Each record should be written out exactly as it stands.

§ Entries taken from a collection
+++++
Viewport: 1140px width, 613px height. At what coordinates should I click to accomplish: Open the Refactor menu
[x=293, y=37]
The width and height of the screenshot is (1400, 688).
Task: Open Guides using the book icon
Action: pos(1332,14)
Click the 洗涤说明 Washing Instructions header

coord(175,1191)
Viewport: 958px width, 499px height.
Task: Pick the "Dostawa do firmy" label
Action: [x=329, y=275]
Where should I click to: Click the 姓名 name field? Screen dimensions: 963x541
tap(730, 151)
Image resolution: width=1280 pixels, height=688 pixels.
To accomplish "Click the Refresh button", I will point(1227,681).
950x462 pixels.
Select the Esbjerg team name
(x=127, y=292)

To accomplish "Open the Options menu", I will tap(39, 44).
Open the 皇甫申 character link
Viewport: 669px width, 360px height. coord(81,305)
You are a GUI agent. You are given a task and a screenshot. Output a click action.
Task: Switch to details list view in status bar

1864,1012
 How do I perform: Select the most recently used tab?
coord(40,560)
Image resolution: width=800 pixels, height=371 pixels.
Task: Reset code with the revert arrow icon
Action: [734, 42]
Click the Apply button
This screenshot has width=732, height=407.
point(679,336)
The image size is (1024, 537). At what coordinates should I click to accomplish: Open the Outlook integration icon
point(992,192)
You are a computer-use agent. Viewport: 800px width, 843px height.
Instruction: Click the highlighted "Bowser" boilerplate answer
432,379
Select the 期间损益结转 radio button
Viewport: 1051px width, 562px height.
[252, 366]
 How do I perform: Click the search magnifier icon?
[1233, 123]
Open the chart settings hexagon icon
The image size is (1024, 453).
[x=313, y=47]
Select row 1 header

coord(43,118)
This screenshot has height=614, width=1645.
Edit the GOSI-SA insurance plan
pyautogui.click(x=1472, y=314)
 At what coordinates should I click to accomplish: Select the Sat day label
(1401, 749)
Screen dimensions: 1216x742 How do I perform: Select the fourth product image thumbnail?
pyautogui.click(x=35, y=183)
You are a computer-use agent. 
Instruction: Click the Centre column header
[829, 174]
+++++
§ TASK ANSWER
Viewport: 1140px width, 613px height. At what coordinates should I click to accomplish: Open the Refactor menu
[x=293, y=37]
The width and height of the screenshot is (1400, 688).
Task: Open Guides using the book icon
Action: pos(1332,14)
Click the 洗涤说明 Washing Instructions header

coord(175,1191)
Viewport: 958px width, 499px height.
Task: Pick the "Dostawa do firmy" label
Action: [x=329, y=275]
Where should I click to: Click the 姓名 name field? Screen dimensions: 963x541
tap(730, 151)
Image resolution: width=1280 pixels, height=688 pixels.
To accomplish "Click the Refresh button", I will point(1227,681).
950x462 pixels.
Select the Esbjerg team name
(x=127, y=292)

To accomplish "Open the Options menu", I will tap(39, 44).
Open the 皇甫申 character link
Viewport: 669px width, 360px height. coord(81,305)
You are a GUI agent. You are given a task and a screenshot. Output a click action.
Task: Switch to details list view in status bar

1864,1012
 How do I perform: Select the most recently used tab?
coord(40,560)
Image resolution: width=800 pixels, height=371 pixels.
Task: Reset code with the revert arrow icon
Action: [734, 42]
Click the Apply button
This screenshot has width=732, height=407.
point(679,336)
The image size is (1024, 537). At what coordinates should I click to accomplish: Open the Outlook integration icon
point(992,192)
You are a computer-use agent. Viewport: 800px width, 843px height.
Instruction: Click the highlighted "Bowser" boilerplate answer
432,379
Select the 期间损益结转 radio button
Viewport: 1051px width, 562px height.
[252, 366]
 How do I perform: Click the search magnifier icon?
[1233, 123]
Open the chart settings hexagon icon
The image size is (1024, 453).
[x=313, y=47]
Select row 1 header

coord(43,118)
This screenshot has height=614, width=1645.
Edit the GOSI-SA insurance plan
pyautogui.click(x=1472, y=314)
 At what coordinates should I click to accomplish: Select the Sat day label
(1401, 749)
Screen dimensions: 1216x742 How do I perform: Select the fourth product image thumbnail?
pyautogui.click(x=35, y=183)
You are a computer-use agent. 
Instruction: Click the Centre column header
[829, 174]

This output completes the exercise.